Source: IMO and Flanders Marine Institute (VLIZ), Belgium; (2020). Emission Control Areas (ECAs) designated under regulation 13 of MARPOL Annex VI (NOx emission control).
The International Convention for the Prevention of Pollution from Ships (MARPOL) established a protocol titled “Prevention of air pollution from ships” that became effective in 2005. Under this protocol, member nations of the International Maritime Organization agree to abide by fuel emission standards that are (about three times) more stringent within selected emission control areas (ECA). Emissions are measured by the sulfur content of bunker fuel as a percentage of its mass (% m/m). While SOx standards were 4.5% m/m outside ECAs and 1.5% m/m inside ECAs in the early 2010s, by 2020, they reached 0.5% and 0.1%, respectively.

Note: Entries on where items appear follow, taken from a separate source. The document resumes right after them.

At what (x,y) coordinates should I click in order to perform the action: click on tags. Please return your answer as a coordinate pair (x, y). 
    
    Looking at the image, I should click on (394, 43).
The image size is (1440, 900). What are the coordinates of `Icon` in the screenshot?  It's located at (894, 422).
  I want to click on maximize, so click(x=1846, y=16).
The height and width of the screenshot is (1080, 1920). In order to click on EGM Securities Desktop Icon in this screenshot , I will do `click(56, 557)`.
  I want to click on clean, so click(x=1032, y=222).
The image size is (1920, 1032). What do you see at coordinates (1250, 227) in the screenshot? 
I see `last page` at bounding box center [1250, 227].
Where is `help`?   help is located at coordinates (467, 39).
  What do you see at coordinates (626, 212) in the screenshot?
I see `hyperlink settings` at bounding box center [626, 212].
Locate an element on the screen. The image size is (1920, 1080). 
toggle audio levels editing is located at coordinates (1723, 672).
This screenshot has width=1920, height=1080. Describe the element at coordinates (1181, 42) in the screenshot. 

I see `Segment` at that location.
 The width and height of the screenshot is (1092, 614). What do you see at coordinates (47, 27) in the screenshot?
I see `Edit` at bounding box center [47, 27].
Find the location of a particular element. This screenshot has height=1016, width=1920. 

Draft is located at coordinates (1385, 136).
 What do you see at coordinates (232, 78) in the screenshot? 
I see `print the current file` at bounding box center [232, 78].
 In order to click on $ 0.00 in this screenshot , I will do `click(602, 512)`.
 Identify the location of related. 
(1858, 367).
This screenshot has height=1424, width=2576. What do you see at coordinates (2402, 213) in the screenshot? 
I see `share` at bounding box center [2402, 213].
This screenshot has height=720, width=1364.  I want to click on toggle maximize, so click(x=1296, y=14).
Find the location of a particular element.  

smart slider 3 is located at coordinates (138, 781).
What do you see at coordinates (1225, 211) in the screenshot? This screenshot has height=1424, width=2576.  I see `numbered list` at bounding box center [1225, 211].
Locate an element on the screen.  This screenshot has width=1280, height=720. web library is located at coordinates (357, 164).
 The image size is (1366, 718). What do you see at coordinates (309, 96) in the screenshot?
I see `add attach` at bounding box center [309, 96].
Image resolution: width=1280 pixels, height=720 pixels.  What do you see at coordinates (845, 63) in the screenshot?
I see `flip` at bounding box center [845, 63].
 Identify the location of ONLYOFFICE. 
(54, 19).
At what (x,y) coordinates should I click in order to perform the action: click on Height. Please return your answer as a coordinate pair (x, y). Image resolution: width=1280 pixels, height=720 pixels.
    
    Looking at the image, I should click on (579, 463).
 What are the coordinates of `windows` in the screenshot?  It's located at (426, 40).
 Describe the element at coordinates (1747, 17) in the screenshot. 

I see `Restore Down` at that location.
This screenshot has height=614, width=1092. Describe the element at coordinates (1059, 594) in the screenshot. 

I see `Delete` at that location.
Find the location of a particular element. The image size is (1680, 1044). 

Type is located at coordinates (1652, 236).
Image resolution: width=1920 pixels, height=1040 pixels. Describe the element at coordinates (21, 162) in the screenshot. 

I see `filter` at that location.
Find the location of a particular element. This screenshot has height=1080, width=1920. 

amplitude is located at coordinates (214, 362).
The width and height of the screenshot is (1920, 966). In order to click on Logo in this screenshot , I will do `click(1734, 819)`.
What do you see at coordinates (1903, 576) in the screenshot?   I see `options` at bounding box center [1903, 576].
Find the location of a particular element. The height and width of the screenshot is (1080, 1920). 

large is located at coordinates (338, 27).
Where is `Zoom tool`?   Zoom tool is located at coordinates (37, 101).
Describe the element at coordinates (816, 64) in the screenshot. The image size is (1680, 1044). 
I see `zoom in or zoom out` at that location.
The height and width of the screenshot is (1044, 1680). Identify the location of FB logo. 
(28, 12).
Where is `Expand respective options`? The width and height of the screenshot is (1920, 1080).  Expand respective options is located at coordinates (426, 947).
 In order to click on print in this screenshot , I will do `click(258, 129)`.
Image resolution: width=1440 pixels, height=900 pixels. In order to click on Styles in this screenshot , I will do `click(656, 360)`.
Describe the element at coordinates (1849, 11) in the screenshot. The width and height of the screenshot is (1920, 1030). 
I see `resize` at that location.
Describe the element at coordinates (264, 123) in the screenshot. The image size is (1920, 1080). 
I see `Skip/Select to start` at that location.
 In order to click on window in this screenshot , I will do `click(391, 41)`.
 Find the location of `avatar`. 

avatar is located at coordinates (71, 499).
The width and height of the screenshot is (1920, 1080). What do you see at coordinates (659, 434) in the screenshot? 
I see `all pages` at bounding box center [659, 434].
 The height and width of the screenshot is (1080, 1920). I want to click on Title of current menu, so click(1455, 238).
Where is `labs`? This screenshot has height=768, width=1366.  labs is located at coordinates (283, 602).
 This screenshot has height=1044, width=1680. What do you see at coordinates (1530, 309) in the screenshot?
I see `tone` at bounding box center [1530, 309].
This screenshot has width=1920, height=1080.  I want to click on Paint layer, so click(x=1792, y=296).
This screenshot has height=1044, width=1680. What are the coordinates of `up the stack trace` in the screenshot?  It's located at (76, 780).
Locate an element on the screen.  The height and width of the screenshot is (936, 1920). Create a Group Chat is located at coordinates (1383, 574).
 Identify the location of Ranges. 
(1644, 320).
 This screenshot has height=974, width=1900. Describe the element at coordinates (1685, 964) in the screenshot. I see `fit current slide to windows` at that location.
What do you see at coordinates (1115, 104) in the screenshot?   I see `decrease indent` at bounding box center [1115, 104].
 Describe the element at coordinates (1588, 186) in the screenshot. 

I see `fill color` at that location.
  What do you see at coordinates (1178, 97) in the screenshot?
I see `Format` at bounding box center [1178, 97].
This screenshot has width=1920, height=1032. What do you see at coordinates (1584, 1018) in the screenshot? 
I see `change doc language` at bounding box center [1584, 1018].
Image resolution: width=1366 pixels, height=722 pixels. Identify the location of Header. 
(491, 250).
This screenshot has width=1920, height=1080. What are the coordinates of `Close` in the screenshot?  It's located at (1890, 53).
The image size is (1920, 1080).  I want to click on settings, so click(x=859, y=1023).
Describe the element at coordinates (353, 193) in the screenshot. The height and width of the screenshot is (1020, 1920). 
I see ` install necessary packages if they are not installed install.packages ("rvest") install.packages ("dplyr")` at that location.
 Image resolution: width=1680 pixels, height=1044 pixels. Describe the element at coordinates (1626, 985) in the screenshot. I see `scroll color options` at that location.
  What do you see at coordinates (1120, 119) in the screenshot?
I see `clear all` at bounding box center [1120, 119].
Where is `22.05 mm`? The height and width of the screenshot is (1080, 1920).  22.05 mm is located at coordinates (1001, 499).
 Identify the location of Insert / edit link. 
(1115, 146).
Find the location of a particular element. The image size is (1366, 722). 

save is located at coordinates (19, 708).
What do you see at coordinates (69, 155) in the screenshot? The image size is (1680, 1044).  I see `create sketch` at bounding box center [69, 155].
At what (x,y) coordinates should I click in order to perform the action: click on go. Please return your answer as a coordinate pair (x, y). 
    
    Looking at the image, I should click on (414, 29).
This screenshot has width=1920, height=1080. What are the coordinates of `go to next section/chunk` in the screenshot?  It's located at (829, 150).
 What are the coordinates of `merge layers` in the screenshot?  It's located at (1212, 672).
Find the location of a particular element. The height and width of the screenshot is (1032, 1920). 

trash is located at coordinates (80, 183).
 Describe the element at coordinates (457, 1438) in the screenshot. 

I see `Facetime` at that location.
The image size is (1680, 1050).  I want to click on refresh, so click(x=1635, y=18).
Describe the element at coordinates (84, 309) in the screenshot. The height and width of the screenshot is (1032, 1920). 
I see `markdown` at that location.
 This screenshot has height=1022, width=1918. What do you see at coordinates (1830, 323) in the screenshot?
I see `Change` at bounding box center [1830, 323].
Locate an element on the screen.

ECA impacts maritime shipping over two dimensions related to port access and shipping lanes. About 17% of the global port container throughput is within an ECA. Even if this share is relatively small, the ports within ECAs are servicing the wealthiest markets of Europe and North America (e.g. Hamburg – Le Havre range and Eastern Seaboard). Therefore, shipping lines calling at these ports must use lower sulfur bunker fuel, impacting their service network with other ports that have less stringent emission standards.
The second dimension is more limited since the existing ECAs are not extensive enough to impact shipping lanes. Traffic going through the English Channel or the North Sea is already bound to ports of the Hamburg – Le Havre range and are thus subject to ECA regulations. Great circle distance traffic passing by the American West Coast ECA, such as Asia – South America lanes, can avoid it through a deviation. The impact of ECAs on shipping lanes could be more significant if the Mediterranean becomes an ECA, as a large volume of shipping transits through the region.